Acne can take many forms, including blackheads, whiteheads, papules, pustules and cysts, according to MedlinePlus, a medical information resource established by the U.S. National Library of Medicine. Although it is most common in teenagers, it can occur at any age. Acne is not typically a serious medical condition, but chronic acne can lead to skin damage and scarring. To prevent and treat facial acne, it is important to understand why it occurs in the first place.
Oil and Irritation
Friction and contact with oily objects can cause skin to break out. The Mayo Clinic explains that hats, helmets and tight clothing can all irritate the skin and encourage new acne growths. In addition, resting your face on your hands or holding items such as a phone against your skin can block your pores with oil and dirt.
Oil-based cosmetics and makeup, especially if slept in, can also clog pores and irritate the skin. Oily hair that is allowed to touch the face and some hair care products, particularly those that are oil-based or greasy, can also cause acne to occur.

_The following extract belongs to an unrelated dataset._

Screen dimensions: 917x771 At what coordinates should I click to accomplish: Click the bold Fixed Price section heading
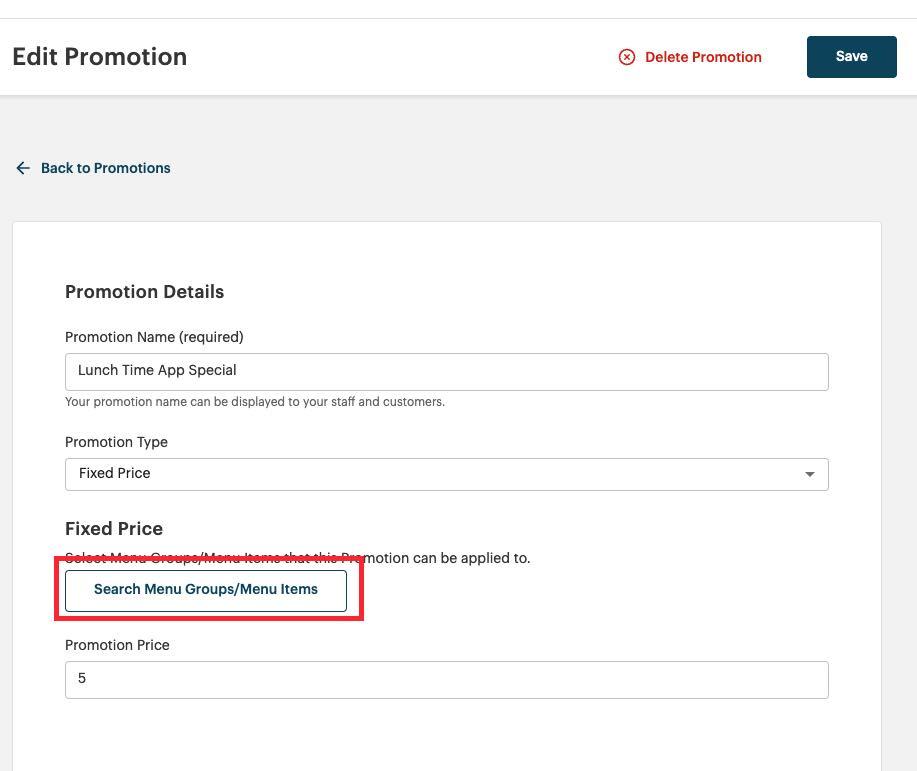tap(114, 529)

According to the KidsHealth website, pore walls can sometimes break, allowing normal skin bacteria, such as P. acnes, to get beneath the surface of the skin. As a result, acne, in the form of an infected pimple, can develop. If the pore wall breaks deep beneath the skin's surface, a larger acne infection, called a cyst can occur.
The Mayo Clinic explains that fluctuations in hormones can provoke and create new acne. Hormonal changes can cause the oil glands to produce excess sebum or oil. When this excess oil cannot reach the surface of the skin, it forms a soft plug, resulting in acne. Hormonal fluctuations often occur when children enter puberty, in women several days prior to a period, during pregnancy and when taking certain medications such as cortisone.
According to MedlinePlus, humid weather and sweating can contribute to acne breakouts. Oil, dirt and sweat can become trapped in the skin if not washed away after exposure to hot weather or a strenuous workout.